Die Kommunen sind keine Inseln. Das hat Herr Staatsminister Beuth schon gesagt. Die interkommunale Zusammenarbeit hat eine außerordentlich große Bedeutung. Das Land Hessen hat das schon früh erkannt und die interkommunale Zusammenarbeit gefördert. Ich fand es gut, dass 2011 die Förderung von Kooperationen von Kreisen mit kreisangehörigen Gemeinden ausgeweitet wurde. Da gibt es ungeheuer viel Potenzial. Ein Beispiel dafür ist die Jugendarbeit. Es gibt schon viele Kooperationen bei Abfallsammlung und -entsorgung und auch bei der Betreuung an Schulen. In diesen Kooperationen steckt noch sehr viel Potenzial. Das wird vom Land Hessen auch weiterhin gefördert, keine Frage.

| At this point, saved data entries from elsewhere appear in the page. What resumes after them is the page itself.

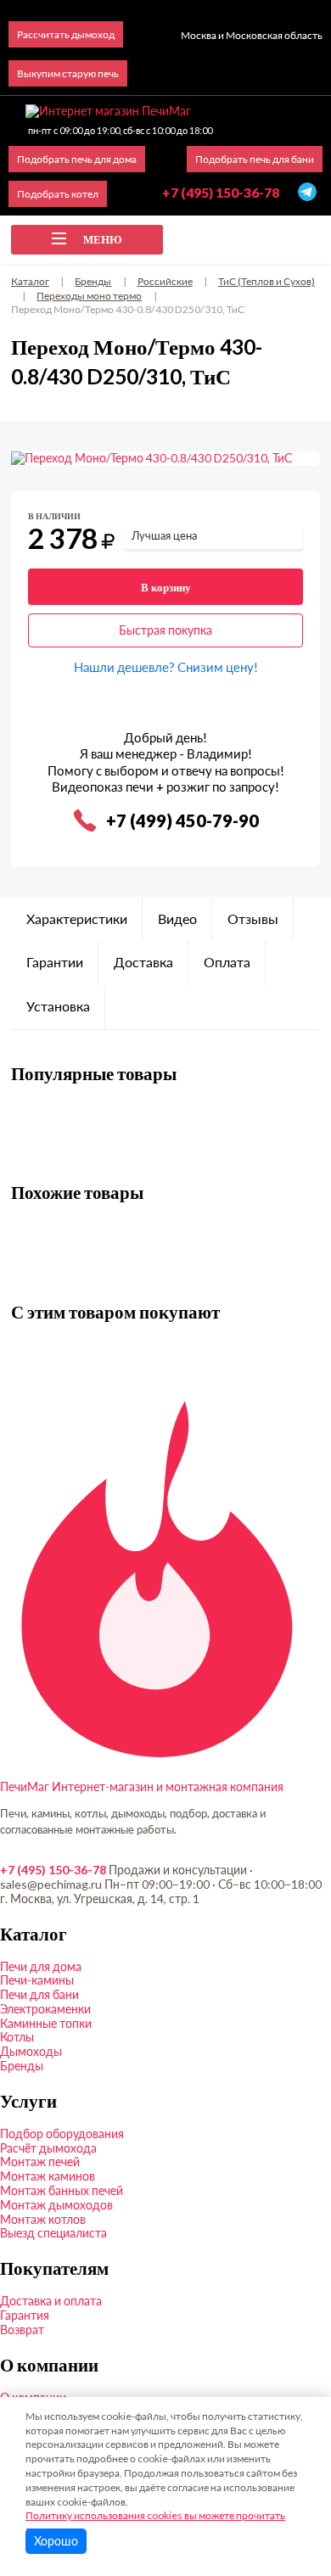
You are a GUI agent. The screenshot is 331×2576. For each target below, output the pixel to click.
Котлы (17, 2037)
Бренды (93, 281)
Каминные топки (46, 2023)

(Beifall bei dem BÜNDNIS 90/DIE GRÜNEN und der CDU)

Es gibt eine Datenbank, die alle kommunalen Kooperationsprojekte ausweist. Grundlage dieser Datenbank ist ein Fragebogen, der an alle Kommunen gegangen ist. Mittlerweile gibt es 1.072 Kooperationen in Hessen – das ist der Stand von 2013 –, inzwischen dürften es noch viel mehr sein.

Zu den Finanzen der Kommunen. Schlimmer als leere Kassen sind leere Köpfe. Dieser Satz stammt nicht von mir, sondern aus einem Papier der Bertelsmann-Stiftung. Ich finde, man kann einmal positiv konstatieren: Von leeren Köpfen kann in unseren Kommunen keine Rede sein.

(Beifall bei dem BÜNDNIS 90/DIE GRÜNEN und der CDU)

In den Kommunen gibt es einen ungeheuren Gestaltungswillen und eine ungeheure Gestaltungskraft. Die Kommunen sind sehr kreativ und entwickeln zusammen mit ihren Bürgern ständig neue Ideen und Konzepte, um die richtigen Weichen für die Zukunft zu stellen. So vielfältig, wie unsere Kommunen sind – Herr Schäfer-Gümbel hat es beschrieben –, sind aber auch ihre Ideen. Ich bin Ihnen dankbar, dass Sie den Vogelsberg angesprochen haben. Da komme ich nämlich her. Ich wollte eigentlich nicht schon wieder von daheim erzählen, jetzt darf ich es aber doch.

(Heiterkeit bei dem BÜNDNIS 90/DIE GRÜNEN und der CDU)

Im Vogelsberg gibt es tolle Ansätze. Wir haben z. B. drei Gemeinden, die ausprobieren – es geht um das Thema Mobilität im ländlichen Raum –, wie ein gemeinsamer Fuhrpark aus Elektroautos von einem ganzen Dorf genutzt werden kann. Wir haben eine Gemeinde, die macht ein vorbildliches Projekt mit dem Titel „Alternative Entsorgung von Abwasser“. Auch das ist eine tolle Sache. Wir haben im Rahmen des MORO-Programms ganz viele Projekte entwickelt, mit denen wir unsere ländliche Region fit für die Zukunft machen können. Dazu gehört das Projekt „Kompetenzzentrum Gesundheitsversorgung – hausärztliche Versorgung für den ländlichen Raum“. Wir haben top ausgebildete Hausärzte, die hochmotiviert zu uns in den ländlichen Raum kommen und dort arbeiten. Alle diese Maßnahmen werden vom Land Hessen gefördert.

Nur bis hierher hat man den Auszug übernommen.